Illustrate scheme provided by the embodiment of the present invention below by way of experimental data, compared to the first prior art and The beneficial effect of two kinds of prior arts.Referring to table 1, table 1 is pair of the experimental result of the embodiment of the present invention and two kinds of prior arts Than, it can be seen from Table 1 that, scheme provided by the embodiment of the present invention, pixel accuracy, mean pixel accuracy and friendship are simultaneously compared All it is higher than two kinds of prior arts, it will be appreciated by persons skilled in the art that above-mentioned three kinds of indexs can be used for characterizing segmentation essence Degree.Therefore, compared to two kinds prior arts of scheme provided by the embodiment of the present invention, segmentation precision are higher.

Table 1

Optionally, in embodiments of the present invention, each branched network network layers include three convolution modules of serial connection.

According to the structure of the full articulamentum it is found that each convolution module includes two layers of full connection sublayer and one layer of pond beggar Layer.

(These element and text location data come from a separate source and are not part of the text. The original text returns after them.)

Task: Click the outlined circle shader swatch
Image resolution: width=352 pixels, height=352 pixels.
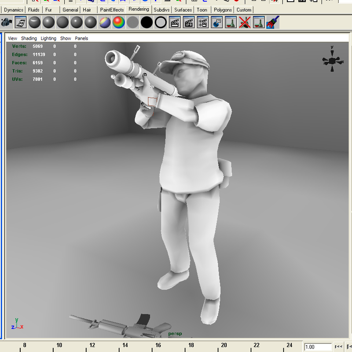Action: (161, 21)
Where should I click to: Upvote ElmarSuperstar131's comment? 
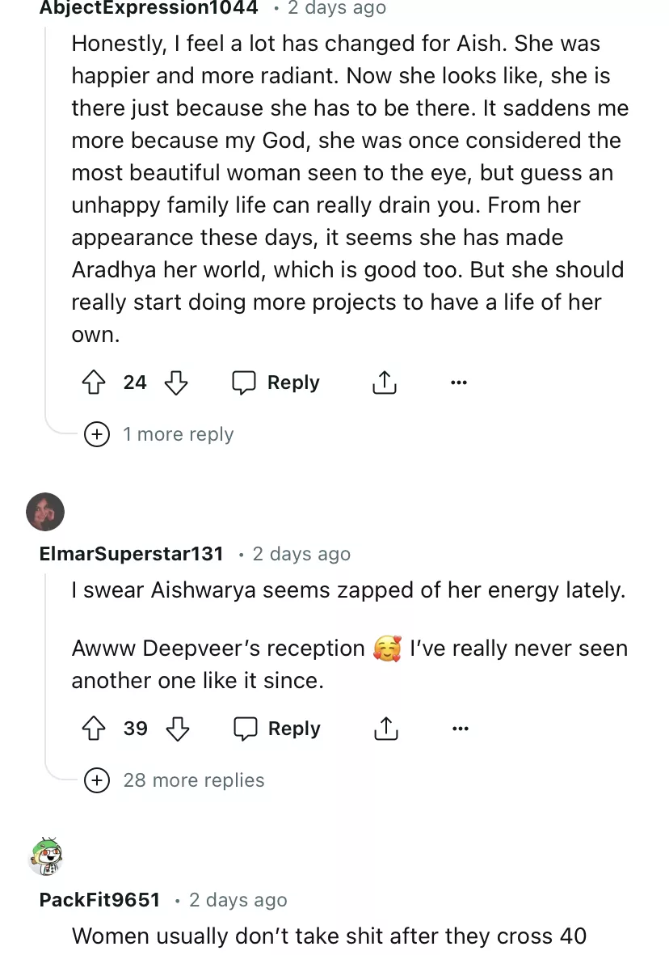95,729
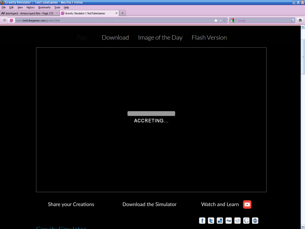The width and height of the screenshot is (305, 229).
Task: Bookmark this page with the star icon
Action: pyautogui.click(x=216, y=20)
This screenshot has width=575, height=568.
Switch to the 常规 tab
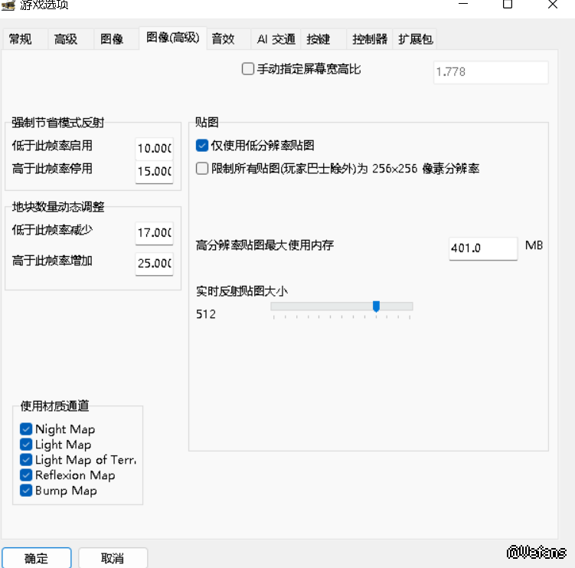click(x=21, y=39)
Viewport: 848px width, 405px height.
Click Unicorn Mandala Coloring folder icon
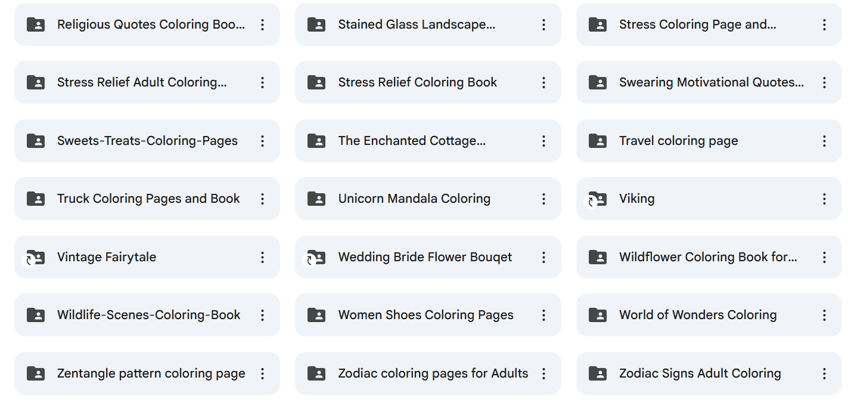(316, 199)
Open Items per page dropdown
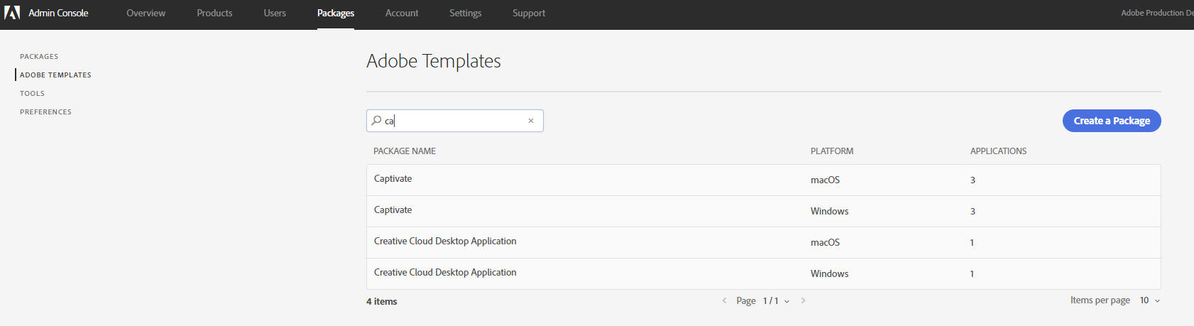Screen dimensions: 1194x326 (x=1149, y=300)
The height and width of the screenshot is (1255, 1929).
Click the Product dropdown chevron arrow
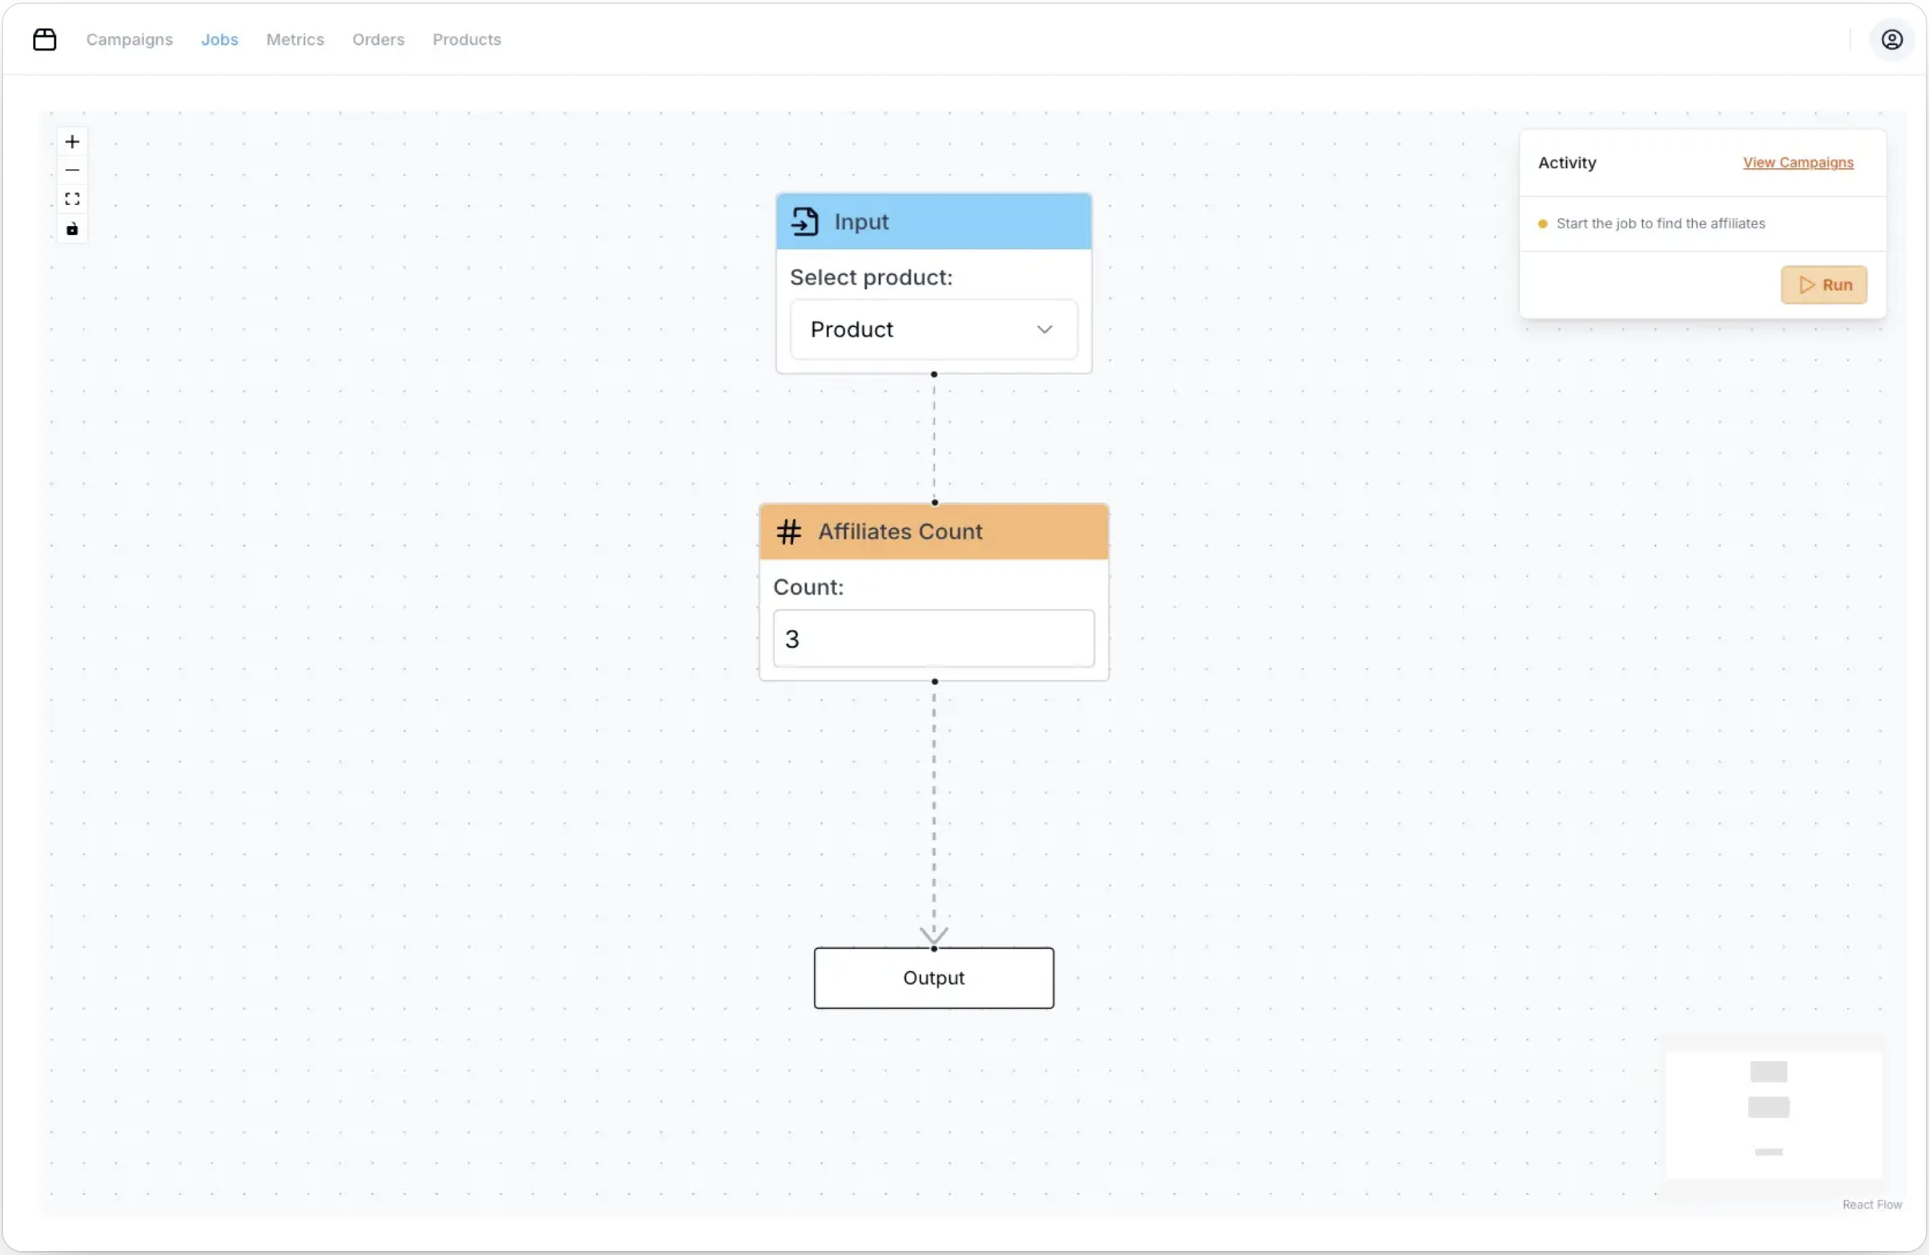point(1044,329)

In embodiments of the present invention, the quantity of the module of each branched network network layers is constantly to test determination by inventor 's.It is understood that the quantity of the module of each branched network network layers, is related to Fusion Features network layer in the neural network In position, that is, RGB image and depth image characteristic spectrum fusion position.Inventor is constructing the neural network Before, determine that the process of the fusion position can be with are as follows: RGB image is inputted into a full convolutional network, depth image is inputted Another full convolutional network is compared in the characteristic spectrum that the different location of full convolutional network extracts two full convolutional networks Analysis.By comparative analysis it can be found that: in the characteristic spectrum and depth image of the RGB image that third convolution module extracts Characteristic spectrum, the feature (feature of RGB image and depth image) under the two mode still falls within angle point, edge or plane Etc. low-level features scope.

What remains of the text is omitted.